7.
Shawn touches his hair nervously when he sees how the doctor enters the small room causing my heart to start pounding with nerves, while he caressed my belly with gentle touches.
"Good morning" pronounces the doctor and then sit in front of us "I am Dr. Garcia and I will be with you at all stages of your pregnancy."
"Nice to meet you doctor, I'm Stormie Jenner and this is Shawn Mendes" he smiled as I reached for Shawn's hand and entwined it with mine.
"Well I guess this is your first ultrasound" we nodded.
"He's correct," I say as I watch Shawn to see if he's alive, since he hasn't said a word since we arrived.
"Well Stormie, it's time for us to start. In the bathroom there is a light blue robe, when you finish putting it on you let us know so we can go to the next room."
I nod and get up to go to the bathroom to put on my robe. Ready, I look in the mirror and fear floods me "what if I won't be a good mother?"
My eyes crystallize at such an idea, because I always wanted to be a mother, worse the fact of bringing a beautiful life to the world and not giving it the life it deserves fills me with terror.
I wipe my tears away and breathe hard as I have to be strong for my little baby and Shawn.
I come out of the bathroom and see Shawn talking to the doctor about a subject that I can't understand. When they realize my presence, they stop talking and observe me carefully.

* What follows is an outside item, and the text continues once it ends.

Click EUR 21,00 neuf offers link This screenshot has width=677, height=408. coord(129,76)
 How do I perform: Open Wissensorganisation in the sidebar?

"They are ready?" Or would you like to have a moment alone? "
Shawn watches me so I can see that his eyes are full of tears and his cheeks are crimson "if you could give us a moment alone it would be perfect".
The doctor nods and leaves the room. I go up to Shawn and watch him as I try to figure out what he's got, but seeing him like that I understand everything.
My gaze drops and a pain settles in my chest, he was afraid of starting a family and especially he was afraid of being a father.
I look up quickly and catch his cheeks and then get close enough to his face, to the point of feeling his breath with mine.
"You should not be afraid" I say at once "I do not promise that we will be exemplary parents, because clearly not or we will be, I have not the remote idea of what the future has in store for us, worse I hope we are together, that we do the I try to create a family and teach our little one what life is and if we have each other we should not fear because I know you very well Shawn and you will be a great father. "
I watch as Shawn lets out his tears and my heart breaks to see him cry. I try to calm him with touches on his cheek but I can't do it, I move away from him a little and bring him closer to my chest while I hug him and I feel how his breathing begins to calm down little by little.
"I have known you since I can remember and I thank God for having put you in my path, I would not want any other woman to create a family other than you, maybe we did not do things the right way, I love when you smile, but more I'd love to see you teach our little one to walk or say his first words. I love you, Stormie. "
I don't know when our lips made contact and my heart threatened to leave my chest.
The doctor enters without warning, we separate while we see how the doctor smiles at us tenderly.
"Ready?" question.
Shawn and I looked "ready" and answered at the same time.
We left the room where we decided to open our feelings and entered another where clearly something new would begin.
The doctor asks me to lie down on the gurney and lift my gown. I do what the doctor asks me to do and he starts putting a type of gel on my belly and then he starts rubbing a small instrument.
The doctor begins to see the small screen next to us and points something with his index finger.
"You see that little lump that is there" he says while I try to observe what he points to until I see it and my breathing begins to fail "it is your daughter or son".
I can't finish hearing the last word and I start crying with happiness. I could not believe that this little boy is in my belly, I look at Shawn and he is looking for my hand to interlace them while crying the same or worse than me.
My heart didn't need anything else right now to be happy, as I had him and my first ultrasound.